- [SELECTED EXCERPT]

________________

The miracle of raising the real-life Lazarus from the dead soon afterward confirmed the accuracy of Jesus’ conclusion. One did rise from the dead, yet the brothers of the “rich man” did not repent. In fact, the Pharisees even plotted to kill Lazarus after his resurrection. His very life was a reminder to them of their own hypocrisy.
Today many Christians believe that the story of the rich man and Lazarus is a historical account of two individuals’ literal experiences in the afterlife. Based on this belief, some people teach that those who are consigned to the fiery torments of hell will never stop burning throughout all eternity. As with the parable of the trees and the bramble (Judges 9:8-15), however, serious problems arise with a literal interpretation of the story elements.
Can we believe that all the saints are even now gathered in Abraham’s bosom? If they are, in whose bosom does Abraham rest? And if there is really a great gulf fixed between heaven and hell, how could the rich man possibly have been heard by Abraham? Perhaps more disturbing, how could the saints enjoy the comforts of heaven while enduring the cries of the wicked being tormented?

________________

- [INFORMATION PROVIDED]
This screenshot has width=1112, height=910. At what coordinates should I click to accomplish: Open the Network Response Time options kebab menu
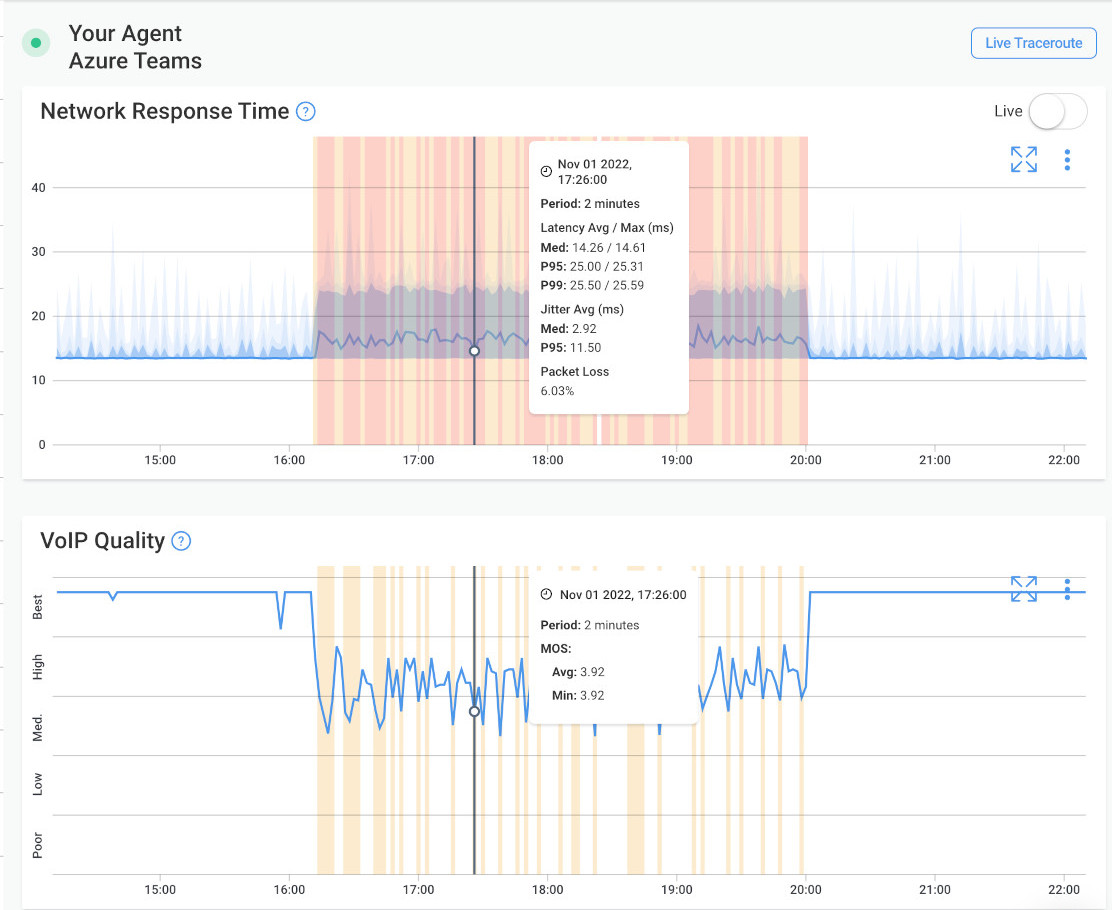[1067, 159]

________________

- [GIVEN INSTRUCTION A]
Answer these about the passage on the rich man and Lazarus:
(i) What did the Pharisees plot after Lazarus rose from the dead?
(ii) Which parable is given as a comparison, and where is it found?
(iii) What do many Christians today believe the story of the rich man and Lazarus is?
- [GIVEN INSTRUCTION B] Resume the passage on the rich man and Lazarus after its last sentence and carry it on.
The listing isn't needed here.

- [TASK OUTPUT A]
(i) They plotted to kill Lazarus.
(ii) The parable of the trees and the bramble, in Judges 9:8-15.
(iii) A historical account of two individuals' literal experiences in the afterlife.

- [TASK OUTPUT B]
Another dilemma that arises with a literal interpretation of this story could be called “the mystery of the empty graves.” If this is taken literally, apparently neither of the two leading characters spent very long in the grave—both being whisked away rather quickly to their respective places of reward. Their bodies obviously came along, for we find the rich man lifting up his eyes, and desiring to have his tongue cooled by a drop of water from the finger of Lazarus who was resting, as we have seen, in Abraham’s bosom. Enough graves have been exhumed in recent years to know that the bodies of the deceased are carried neither to heaven or hell after burial. They finally turn to dust and await the resurrection.
From these few examples, we begin to see that in this parable, Jesus was not trying to explain the physical realities of the afterlife. Instead, He was referring to the unfaithfulness of the Jews regarding their assigned responsibility. As stewards of the special message of truth, they utterly failed to share it with the Gentiles, who were eager to hear it. In fact, the entire chapter of Luke 16 is devoted to the subject of stewardship.
Beginning in verse one, Christ gave another parable about stewardship of money or property. “There was a certain rich man, which had a steward; and the same was accused unto him that he had wasted his goods.” After dealing with the principle of being entrusted with material goods, Jesus opened up the issue of being entrusted with the truth. By the parable of another rich man, He graphically illustrated how they had proven just as unfaithful with spiritual riches as the steward had been unfaithful with physical wealth.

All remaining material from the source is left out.